Indeed, sometimes staying current is not easy. Apart from doing a small research study, involving in quality assurance project and encourage creative way to educate the HCWs especially the nurses are the way forwards. The use of information technology to facilitate any wound related procedure could potentially improve the hand hygiene compliances. The readiness of nurses to takes up such innovative challenges should be acknowledged. Last year, a group of nurses at District Hospital Pontian (without specialist) come out with genius innovation to improve their daily workflow in managing aseptic wound dressing, saving time with help of technology.

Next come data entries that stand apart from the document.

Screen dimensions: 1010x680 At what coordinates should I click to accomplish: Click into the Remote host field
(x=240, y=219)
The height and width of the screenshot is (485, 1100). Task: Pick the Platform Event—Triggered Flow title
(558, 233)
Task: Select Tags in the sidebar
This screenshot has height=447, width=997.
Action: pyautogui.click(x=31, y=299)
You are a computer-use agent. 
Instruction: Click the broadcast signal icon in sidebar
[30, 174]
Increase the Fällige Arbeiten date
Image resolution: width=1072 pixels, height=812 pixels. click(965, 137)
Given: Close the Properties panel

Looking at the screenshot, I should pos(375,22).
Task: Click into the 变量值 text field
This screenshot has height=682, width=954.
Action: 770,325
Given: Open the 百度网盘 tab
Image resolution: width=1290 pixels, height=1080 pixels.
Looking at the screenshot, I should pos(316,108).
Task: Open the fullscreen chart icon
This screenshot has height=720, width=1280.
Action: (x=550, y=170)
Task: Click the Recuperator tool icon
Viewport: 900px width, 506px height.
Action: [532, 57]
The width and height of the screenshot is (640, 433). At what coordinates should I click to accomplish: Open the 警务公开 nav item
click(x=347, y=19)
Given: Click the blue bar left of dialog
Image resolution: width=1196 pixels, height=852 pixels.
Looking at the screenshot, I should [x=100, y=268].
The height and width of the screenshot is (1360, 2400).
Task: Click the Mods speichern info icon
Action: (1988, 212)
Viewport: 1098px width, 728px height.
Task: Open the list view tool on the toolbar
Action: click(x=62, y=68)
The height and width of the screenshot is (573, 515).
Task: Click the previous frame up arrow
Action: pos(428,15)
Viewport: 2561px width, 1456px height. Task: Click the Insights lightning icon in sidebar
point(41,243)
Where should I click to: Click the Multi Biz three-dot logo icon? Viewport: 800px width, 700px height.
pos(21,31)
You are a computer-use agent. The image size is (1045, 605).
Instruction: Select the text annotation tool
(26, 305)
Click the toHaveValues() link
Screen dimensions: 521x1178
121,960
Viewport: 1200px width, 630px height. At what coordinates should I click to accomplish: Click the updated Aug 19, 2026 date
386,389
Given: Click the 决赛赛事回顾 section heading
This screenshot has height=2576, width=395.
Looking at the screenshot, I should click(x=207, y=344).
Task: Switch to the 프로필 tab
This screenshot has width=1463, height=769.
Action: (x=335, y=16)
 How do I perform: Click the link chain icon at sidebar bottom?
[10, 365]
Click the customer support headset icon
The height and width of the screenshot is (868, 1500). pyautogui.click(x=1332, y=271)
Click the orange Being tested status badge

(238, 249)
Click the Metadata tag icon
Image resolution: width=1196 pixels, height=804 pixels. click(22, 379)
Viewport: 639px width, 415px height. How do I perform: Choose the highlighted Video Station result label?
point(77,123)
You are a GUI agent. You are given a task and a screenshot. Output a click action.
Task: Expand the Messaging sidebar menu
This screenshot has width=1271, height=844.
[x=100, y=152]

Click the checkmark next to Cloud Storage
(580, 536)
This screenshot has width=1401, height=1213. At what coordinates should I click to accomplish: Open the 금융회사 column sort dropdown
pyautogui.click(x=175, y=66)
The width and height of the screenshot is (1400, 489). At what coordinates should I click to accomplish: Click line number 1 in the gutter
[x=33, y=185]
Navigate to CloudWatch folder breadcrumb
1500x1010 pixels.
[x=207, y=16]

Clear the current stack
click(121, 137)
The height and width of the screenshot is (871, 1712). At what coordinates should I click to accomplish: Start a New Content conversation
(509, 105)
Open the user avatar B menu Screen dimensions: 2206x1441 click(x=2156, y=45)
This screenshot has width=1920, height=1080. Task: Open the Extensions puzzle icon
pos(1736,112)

We believe that the right method of wound dressing is essential to speed up the healing process at the same time prevent complication. In many parts of the world, wound care involves multidiscipline and sometimes multiple staff such as nurses and other paramedics (Gould et al., 2017). Hence, standard procedure should be introduced and implemented across the nation. In Malaysia for example, the National Wound Care Committee published a specific clinical practice guidelines in managing wound care published in the year 2014 (Ministry of Health Malaysia, 2014). It provides various practice aspects in wound care. It is also important that policy should be regularly updated and written in the native language to diversify the audience across various parts of healthcare.


The study has several limitations such as the study period is too shorts due to COVID-19 pandemic which inhibit dissemination of physical outreach and movement control order being implemented nationwide. Secondly, the targeted HCWs only cover public facilities which may or may not be applicable to private health institution. Hence, future study should take into consideration wider time frame and population.


CONCLUSION


The study findings highlight the need for more tools to improve hand hygiene compliance during aseptic wound dressing as a means of ensuring standard procedures are followed, and wounds are properly cared for. Although nurses are predominantly responsible for handling wound care, but various factors are almost similar which can improve adherence to hand hygiene standards, and experience can be gained along the way.


Recommendation

Gauging attitudes towards standard procedure in hand hygiene tend to be neglected in clinical research. A standard procedure remains heavily dependent on the attitude of HCWs themselves. The practice of sharing lessons learned through experience will potentially lead to reflective practice and improved knowledge, encouraging HCWs to adhere to infection control protocol in order to improve wound care and prevent cross-contamination. In addition, this will provide the basis for health policymakers to prioritise training, research and indirectly workforce in the field of infection control nursing in public healthcare facilities. As a result, HCWs will become more aware of the importance of following hygiene protocol and subsequently work to become more efficient during the aseptic wound dressing procedure.


Conflict of Interests

The authors declare that they have no conflict of interests.


ACKNOWLEDGEMENT

The authors would like to thank the Director General of Health Malaysia and Director of Johor State Health Department for their permissions to publish this article. Neither funding nor conflict of interest was applicable.